Data Processing

from lerobot.datasets.compute_stats import compute_stats
from lerobot.datasets import LeRobotDataset

dataset = LeRobotDataset("lerobot/pusht")

stats = compute_stats(
    dataset,
    batch_size=32,
    num_workers=4,
)

print(stats["action"]["mean"])  # Mean of actions
print(stats["action"]["std"])   # Std dev of actions

from lerobot.datasets.compute_stats import aggregate_stats

# Combine stats from two datasets
combined_stats = aggregate_stats([stats1, stats2])

from lerobot.datasets.utils import hf_transform_to_torch

# Applied automatically by LeRobotDataset
dataset.hf_dataset.set_transform(hf_transform_to_torch)

from lerobot.datasets.utils import flatten_dict

nested = {
    "observation": {
        "images": {
            "top": [1, 2, 3],
        },
        "state": [4, 5, 6],
    },
}

flat = flatten_dict(nested)

Material:

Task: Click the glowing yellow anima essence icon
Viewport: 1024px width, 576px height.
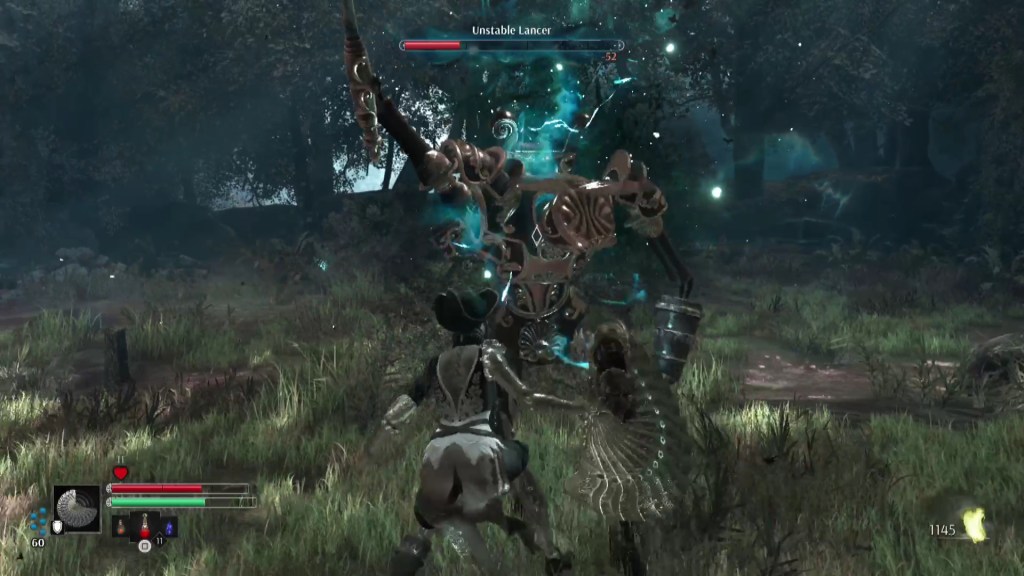Action: (973, 525)
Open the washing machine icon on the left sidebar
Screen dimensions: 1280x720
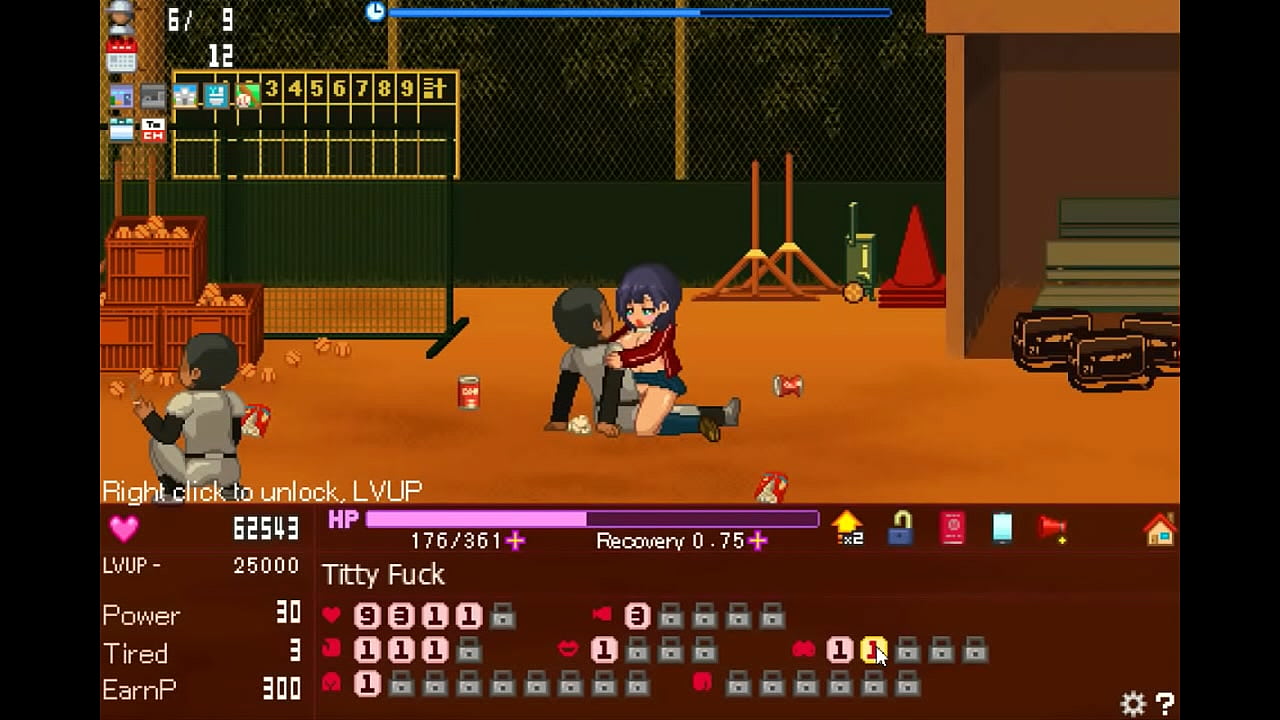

Instruction: Reproduce, word for word, the stretch of the data processing text above from "from lerobot.datasets.compute_stats import aggregate_stats" through "dataset.hf_dataset.set_transform(hf_transform_to_torch)".

Task output:
from lerobot.datasets.compute_stats import aggregate_stats

# Combine stats from two datasets
combined_stats = aggregate_stats([stats1, stats2])

from lerobot.datasets.utils import hf_transform_to_torch

# Applied automatically by LeRobotDataset
dataset.hf_dataset.set_transform(hf_transform_to_torch)